==== EXERCISE TEXT ====

# Coconut Curried Cauliflower



## shel (Dec 20, 2006)

*COCONUT CURRIED CAULIFLOWER*

Cauliflower is becoming one of my favorite veggies, and this recipe, from Jim Tarantino, is one of the reasons why. The cauliflower soaks up flavor like a sponge, and the marinade is good for grilled chicken or shrimp. The cauliflower is a good side dish for various types of seafood as well.
* 
The Marinade

*12-ounces of Asian or Thai coconut milk, unsweetened (or make your own)
½ cup toasted dried coconut
2 tsp curry powder (home made is great!)
1/3 cup fresh squeezed lime juice
1 Tbs lime zest
2 garlic cloves, minced or pressed
1/4 tsp ground cayenne or other dried pepper
1 tsp dark brown sugar
Combine coconut milk, coconut, and curry in a non-reactive saucepan and simmer on low for about 20-minutes. Remove from heat and let cool to room temperature. Add the lime juice, zest, garlic,cayenne, and brown sugar. Mix well to incorporate.

==== DATASET SECTION ====

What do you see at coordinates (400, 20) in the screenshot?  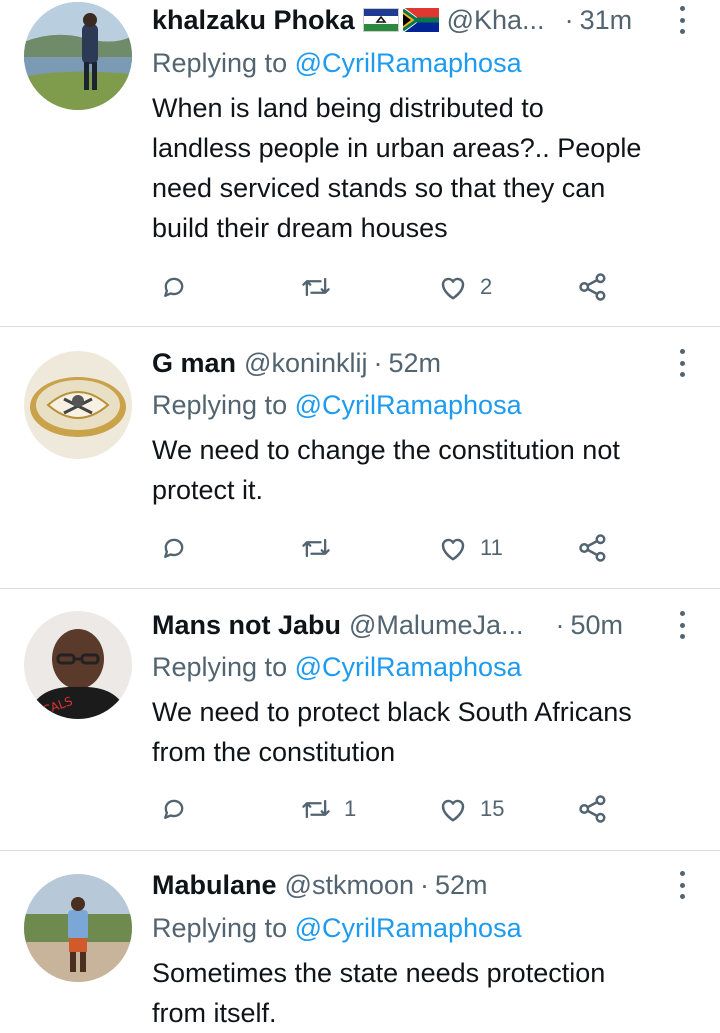 I see `flag-emojis` at bounding box center [400, 20].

====

▶ EXERCISE A
Please answer these about the cauliflower recipe:
(i) Whose recipe is it, according to the post?
(ii) For about how long are the coconut milk, coconut, and curry simmered?
(iii) How much lime juice does the marinade call for?
▶ EXERCISE B
Carry on the cauliflower recipe from the point where it stops.
The lines are separate material, unrelated to the cauliflower recipe.

▶ ANSWER A
(i) Jim Tarantino
(ii) About 20 minutes
(iii) 1/3 cup of fresh squeezed lime juice

▶ ANSWER B
*The Cauliflower*

1 typically-sized head of cauliflower
2 Tbs Asian or domestic cold-pressed peanut oil

Rinse and trim cauli and break into florets. Slice florets in half lengthwise and place in a nonreactive container or a 1-gallon zip-lock bag. Add the marinade and refrigerate for 4 to 6 hours.

Bring marinated florets to room temp. Heat peanut oil in a wok or saute pan, then add the florets and the marinade and toss over high heat for about three - five mminutes.

_mmmmm ...._

Shel


----------



## even stephen (Oct 10, 2005)

What a classic Indian dish!!!! One of my favorites.....
Its a rare thing when something jibes like that dish..
Have had over and over......Another thing that goes
great with cauliflower is lobster....Had a Chef who used
to make a Cauliflower Lobster Bisque and topped it with 
Whipped cream flavored with a little, just a little bit of 
white truffle oil and then a sprinkle of really good cocoa.
Outstanding, its truly amazing what flavors form perfect unions
in tandem. Thanks for the reminder....


----------



## bluezebra (May 19, 2007)

Hi shel, did you see where I wrote my cauli curry recipe?

This sounds pretty yummy too! Thanks!


----------



## dc sunshine (Feb 26, 2007)

Oh Shel - that does sound yummers!!!!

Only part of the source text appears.